Senin, 26 Maret 2018

Darurat Sampah

Laut Dunia Darurat Sampah Plastik, Indonesia Turut Menyumbang??

Sampah
Fotografer Caroline Power mengatakan bahwa sebuah pulau limbah plastik yang baru saja didokumentasikannya lebih kecil dibandingkan dengan yang ada di samudra Atlantik dan Pasifik. Sampah plastik telah menjadi konsekuensi umum bagi lingkungan. Namun, kondisi ini benar-benar sangat memprihatinkan. (Phys.org)
Polusi akan menimbulkan dampak kerusakan luar biasa pada kehidupan laut. Selain mengotori lautan, sampah plastik juga termakan dan meracuni hewan-hewan laut.

Kita kerap melihat banyak sampah plastik saat berkunjung ke pantai di Indonesia. Namun, tahukah Anda bahwa polusilaut ini bukan hanya terjadi di Indonesia, tetapi juga di seluruh dunia?

"Ini adalah krisis planet. Setelah beberapa dekade yang singkat sejak manusia menggunakan plastik, kita justru merusak ekosistem kelautan," kata kepala angkatan laut PBB, Svensson, kepada BBC News, Selasa (5/12/2017) menjelang pertemuan tingkat tinggi PBB di Nairobi.

Dia memperingatkan bahwa polusi laut akan menimbulkan dampak kerusakan luar biasa pada kehidupan laut. Selain mengotori lautan, sampah plastik juga termakan dan meracuni hewan-hewan laut.

Svensson melihat sendiri kondisi di sebuah rumah sakit penyu di Kenya yang khusus merawat hewan yang menelan limbah plastik. Salah satu pasien di rumah sakit tersebut adalah seekor anak penyu yang mengalami bengkak di bagian perutnya dan tidak lagi bisa mengendalikan daya apung karena terlalu banyak makan plastik.

Meski penyu itu kini sudah dikembalikan ke habitatnya, namun tidak ada yang bisa memastikan bahwa hewan tersebut tak akan lagi makan plastik.

"Ini sangat menghancurkan hati, tapi itu kenyataannya. Kita perlu berbuat lebih banyak untuk memastikan plastik tidak ke laut," tegasnya.

Menurut Svensson, hal ini merupakan tantangan besar untuk semua negara di dunia, dan salah satu hal yang bisa dilakukan adalah dengan menyetujui resolusi untuk menghilangkan sampah plastik di lautan, seperti yang baru saja diajukan di Norwegia.

Jika semua negara setuju dengan tujuan jangka panjang tersebut dan sepakat memberantasnya, maka hal itu akan menjadi keberhasilan PBB.

Menanggapi resolusi ini, pemerhati lingkungan berpendapat bahwa masih perlu tindakan yang lebih nyata untuk polusi plastik. "Kami membutuhkan produsen yang bertanggung jawab atas produk plastik mereka dan kami ingin melihat pola konsumsi yang mendorong semua ini," ujar Tisha Brown dari Greenpeace.

Hasil riset Jenna Jambeck, peneliti dari Universitas Georgia, Amerika Serikat, yang dipublikasikan pada 2015 menyebutkan bahwa Indonesia menyumbang sampah plastik terbanyak nomor dua di dunia.
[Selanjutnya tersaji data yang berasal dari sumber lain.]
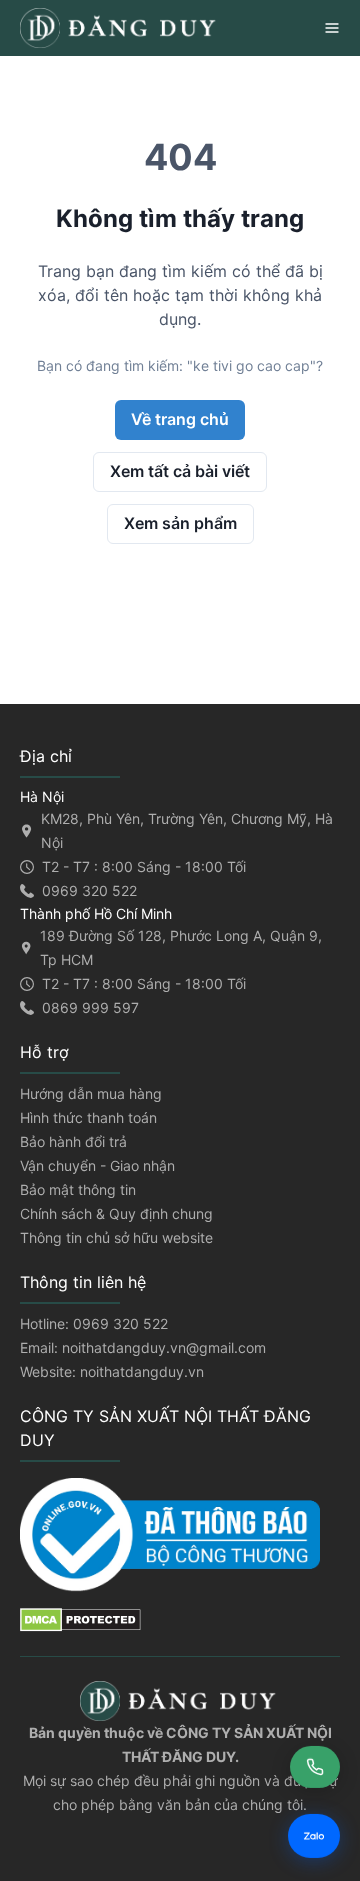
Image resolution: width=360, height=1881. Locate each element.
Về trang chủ (180, 419)
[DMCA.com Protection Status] (180, 1620)
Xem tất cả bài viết (180, 471)
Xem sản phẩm (180, 523)
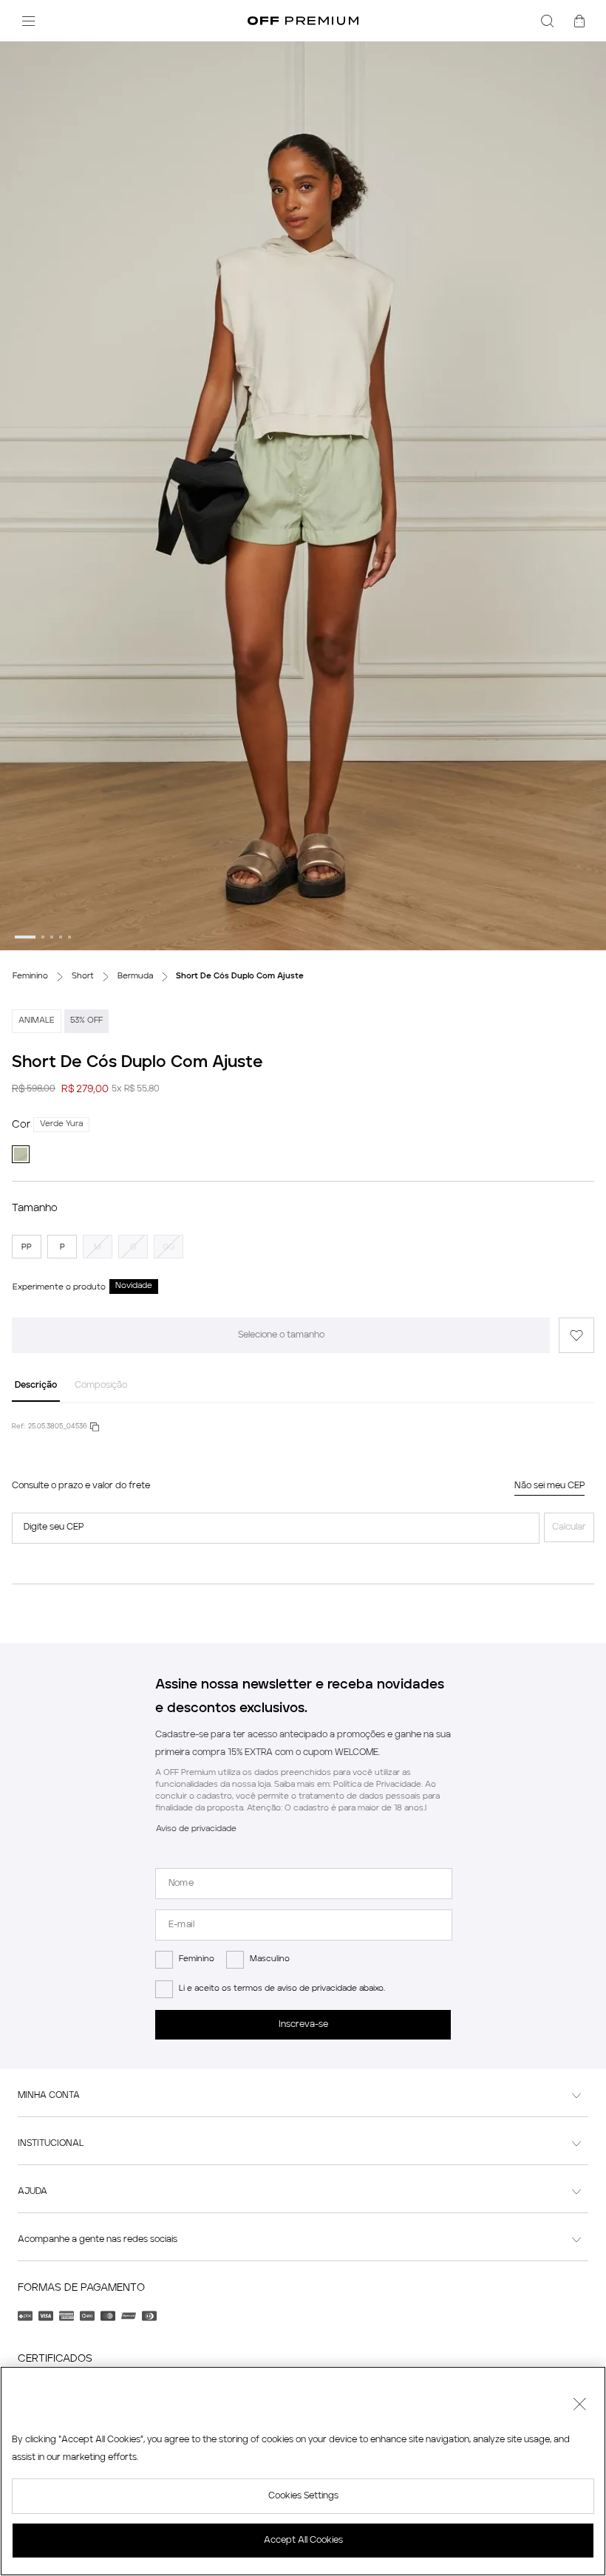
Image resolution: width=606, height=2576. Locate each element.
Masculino (270, 1959)
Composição (101, 1385)
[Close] (579, 2406)
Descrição (36, 1385)
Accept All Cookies (303, 2540)
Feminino (196, 1959)
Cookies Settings (303, 2496)
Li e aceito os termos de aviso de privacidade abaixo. (282, 1989)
Pada saat itu, berat sampah plastik yang disumbang mencapai 187,2 juta ton.

Angka ini di bawah China dengan volume sampah mencapai 262,9 juta ton. Kemudian disusul oleh negara-negara Asia Tenggara lainnya seperti Filipina, Vietnam, dan Sri Lanka.

Indonesia memang telah berjanji untuk mengurangi sampah plastik di laut sampai 75 persen pada 2025. Akan tetapi, beberapa pengamat masih meragukan peraturan hukum yang cukup kuat untuk mewujudkannya.

Limbah plastik juga menjadi agenda pemerintah China bulan ini. Negara tersebut akan mempertemukan para ahli dunia dengan para pemimpin China dalam sebuah dialog tingkat tinggi untuk membahas masalah lingkungan.

"Butuh waktu 10 tahun untuk menyepakati perjanjian PBB terkait sampah plastik. Tapi kita tidak bisa menunggu selama itu. Kita harus maju melalui PBB, mendapat dukungan dari masyarakat sipil, pelaku bisnis, dan perlu dukungan lebih banyak pemerintah untuk mengambil tindakan nyata," kata Svensson.